§ **What you need to do**
Reproduce nothing but the lines from the one containing "Viewport: 1024px width, 554px height." to the end of the records below, each exactly as written.

§ **Exercise material**
════

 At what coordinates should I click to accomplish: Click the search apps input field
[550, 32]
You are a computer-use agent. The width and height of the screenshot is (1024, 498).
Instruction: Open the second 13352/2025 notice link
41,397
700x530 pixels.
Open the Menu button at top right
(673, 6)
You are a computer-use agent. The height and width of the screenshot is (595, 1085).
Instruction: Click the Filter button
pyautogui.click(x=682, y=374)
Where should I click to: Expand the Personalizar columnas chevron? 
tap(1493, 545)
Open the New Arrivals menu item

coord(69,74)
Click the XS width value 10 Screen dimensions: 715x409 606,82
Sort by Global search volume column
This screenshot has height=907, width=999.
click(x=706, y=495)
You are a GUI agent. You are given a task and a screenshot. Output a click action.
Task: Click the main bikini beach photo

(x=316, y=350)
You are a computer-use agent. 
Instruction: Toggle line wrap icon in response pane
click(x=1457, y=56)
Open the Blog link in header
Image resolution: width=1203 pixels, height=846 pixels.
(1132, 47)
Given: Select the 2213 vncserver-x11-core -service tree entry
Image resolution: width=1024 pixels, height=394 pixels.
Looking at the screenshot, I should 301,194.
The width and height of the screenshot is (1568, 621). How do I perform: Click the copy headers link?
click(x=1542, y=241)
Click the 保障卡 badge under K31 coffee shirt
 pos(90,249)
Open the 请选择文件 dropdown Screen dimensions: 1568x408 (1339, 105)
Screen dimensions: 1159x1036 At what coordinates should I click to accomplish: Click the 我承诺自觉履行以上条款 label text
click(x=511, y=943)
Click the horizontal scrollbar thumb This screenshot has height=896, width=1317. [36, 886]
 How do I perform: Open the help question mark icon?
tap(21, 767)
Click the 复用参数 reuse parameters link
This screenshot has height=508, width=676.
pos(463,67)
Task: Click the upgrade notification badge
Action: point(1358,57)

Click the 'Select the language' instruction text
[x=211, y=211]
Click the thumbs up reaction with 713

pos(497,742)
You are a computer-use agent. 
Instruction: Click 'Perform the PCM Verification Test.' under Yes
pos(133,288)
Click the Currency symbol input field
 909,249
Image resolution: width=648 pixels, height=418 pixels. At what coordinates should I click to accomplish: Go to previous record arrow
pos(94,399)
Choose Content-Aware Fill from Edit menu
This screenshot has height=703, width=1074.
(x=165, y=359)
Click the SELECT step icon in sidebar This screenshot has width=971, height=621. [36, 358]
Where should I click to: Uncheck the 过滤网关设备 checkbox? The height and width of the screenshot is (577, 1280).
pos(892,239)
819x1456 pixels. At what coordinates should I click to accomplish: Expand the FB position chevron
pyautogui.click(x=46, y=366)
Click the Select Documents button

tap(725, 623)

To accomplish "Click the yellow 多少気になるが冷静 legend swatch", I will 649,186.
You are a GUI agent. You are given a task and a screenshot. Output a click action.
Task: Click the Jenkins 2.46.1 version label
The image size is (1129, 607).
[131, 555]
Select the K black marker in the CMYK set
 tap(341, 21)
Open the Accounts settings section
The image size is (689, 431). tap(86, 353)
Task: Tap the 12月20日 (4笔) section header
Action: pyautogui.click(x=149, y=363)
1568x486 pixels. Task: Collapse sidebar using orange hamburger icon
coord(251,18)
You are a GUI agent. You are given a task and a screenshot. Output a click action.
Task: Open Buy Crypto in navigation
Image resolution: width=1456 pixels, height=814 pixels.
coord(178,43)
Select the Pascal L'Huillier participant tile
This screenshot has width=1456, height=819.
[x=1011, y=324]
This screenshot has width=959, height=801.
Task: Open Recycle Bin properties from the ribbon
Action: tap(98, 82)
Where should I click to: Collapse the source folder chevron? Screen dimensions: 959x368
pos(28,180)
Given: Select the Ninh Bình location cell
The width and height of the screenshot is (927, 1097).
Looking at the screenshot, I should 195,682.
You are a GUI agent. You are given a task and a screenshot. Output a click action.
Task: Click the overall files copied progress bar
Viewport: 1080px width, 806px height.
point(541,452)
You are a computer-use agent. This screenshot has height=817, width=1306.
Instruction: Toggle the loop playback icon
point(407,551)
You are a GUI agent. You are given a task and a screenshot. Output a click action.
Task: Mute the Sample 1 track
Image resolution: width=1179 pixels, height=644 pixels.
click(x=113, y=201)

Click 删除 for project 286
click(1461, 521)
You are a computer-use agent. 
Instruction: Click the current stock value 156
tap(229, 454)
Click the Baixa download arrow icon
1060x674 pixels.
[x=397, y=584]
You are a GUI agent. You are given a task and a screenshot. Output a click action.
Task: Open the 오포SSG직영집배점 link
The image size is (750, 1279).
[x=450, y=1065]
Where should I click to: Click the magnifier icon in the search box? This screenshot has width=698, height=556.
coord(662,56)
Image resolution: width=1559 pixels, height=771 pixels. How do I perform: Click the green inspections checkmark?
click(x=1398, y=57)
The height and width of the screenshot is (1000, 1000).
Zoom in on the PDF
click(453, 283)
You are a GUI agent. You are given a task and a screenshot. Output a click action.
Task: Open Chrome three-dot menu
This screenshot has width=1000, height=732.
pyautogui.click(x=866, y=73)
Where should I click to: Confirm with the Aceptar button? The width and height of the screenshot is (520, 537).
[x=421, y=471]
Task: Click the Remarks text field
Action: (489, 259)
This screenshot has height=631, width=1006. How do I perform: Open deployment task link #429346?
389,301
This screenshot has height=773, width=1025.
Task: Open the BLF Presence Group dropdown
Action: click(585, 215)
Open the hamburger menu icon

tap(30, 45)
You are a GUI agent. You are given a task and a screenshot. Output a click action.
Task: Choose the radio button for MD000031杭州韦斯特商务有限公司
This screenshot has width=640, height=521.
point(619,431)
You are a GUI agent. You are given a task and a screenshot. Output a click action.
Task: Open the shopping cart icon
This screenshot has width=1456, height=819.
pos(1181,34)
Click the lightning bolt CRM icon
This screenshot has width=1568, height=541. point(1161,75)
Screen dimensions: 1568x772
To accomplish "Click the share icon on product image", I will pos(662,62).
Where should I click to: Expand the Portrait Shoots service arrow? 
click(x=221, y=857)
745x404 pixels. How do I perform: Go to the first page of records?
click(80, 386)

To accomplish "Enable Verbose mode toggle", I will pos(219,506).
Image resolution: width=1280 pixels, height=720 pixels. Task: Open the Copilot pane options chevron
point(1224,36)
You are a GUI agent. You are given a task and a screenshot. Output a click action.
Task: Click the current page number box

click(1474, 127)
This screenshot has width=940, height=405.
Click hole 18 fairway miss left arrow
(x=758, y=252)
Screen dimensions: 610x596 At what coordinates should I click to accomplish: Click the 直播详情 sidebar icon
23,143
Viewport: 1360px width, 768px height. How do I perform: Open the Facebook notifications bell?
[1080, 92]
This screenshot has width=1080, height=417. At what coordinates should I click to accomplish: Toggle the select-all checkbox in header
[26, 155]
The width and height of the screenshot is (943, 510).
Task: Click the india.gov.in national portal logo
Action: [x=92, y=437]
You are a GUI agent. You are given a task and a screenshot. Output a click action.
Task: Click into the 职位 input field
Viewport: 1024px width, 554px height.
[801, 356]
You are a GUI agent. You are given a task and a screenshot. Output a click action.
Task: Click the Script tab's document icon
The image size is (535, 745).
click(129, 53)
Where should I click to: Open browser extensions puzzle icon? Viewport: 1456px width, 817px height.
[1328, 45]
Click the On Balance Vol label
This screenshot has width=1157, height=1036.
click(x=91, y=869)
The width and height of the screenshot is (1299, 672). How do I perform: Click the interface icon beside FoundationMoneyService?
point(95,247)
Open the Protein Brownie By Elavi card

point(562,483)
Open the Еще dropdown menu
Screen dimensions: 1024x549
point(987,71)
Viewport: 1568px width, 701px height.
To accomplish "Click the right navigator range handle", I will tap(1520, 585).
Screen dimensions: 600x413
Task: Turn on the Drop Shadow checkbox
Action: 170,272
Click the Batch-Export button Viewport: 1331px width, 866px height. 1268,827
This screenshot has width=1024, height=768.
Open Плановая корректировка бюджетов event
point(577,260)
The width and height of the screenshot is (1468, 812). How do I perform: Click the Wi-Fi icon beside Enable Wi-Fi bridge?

════

§ **Solved exercise**
Viewport: 1024px width, 554px height.
[801, 356]
You are a GUI agent. You are given a task and a screenshot. Output a click action.
Task: Click the Script tab's document icon
The image size is (535, 745).
click(129, 53)
Where should I click to: Open browser extensions puzzle icon? Viewport: 1456px width, 817px height.
[1328, 45]
Click the On Balance Vol label
This screenshot has width=1157, height=1036.
click(x=91, y=869)
The width and height of the screenshot is (1299, 672). How do I perform: Click the interface icon beside FoundationMoneyService?
point(95,247)
Open the Protein Brownie By Elavi card

point(562,483)
Open the Еще dropdown menu
Screen dimensions: 1024x549
point(987,71)
Viewport: 1568px width, 701px height.
To accomplish "Click the right navigator range handle", I will tap(1520, 585).
Screen dimensions: 600x413
Task: Turn on the Drop Shadow checkbox
Action: 170,272
Click the Batch-Export button Viewport: 1331px width, 866px height. 1268,827
This screenshot has width=1024, height=768.
Open Плановая корректировка бюджетов event
point(577,260)
The width and height of the screenshot is (1468, 812). How do I perform: Click the Wi-Fi icon beside Enable Wi-Fi bridge?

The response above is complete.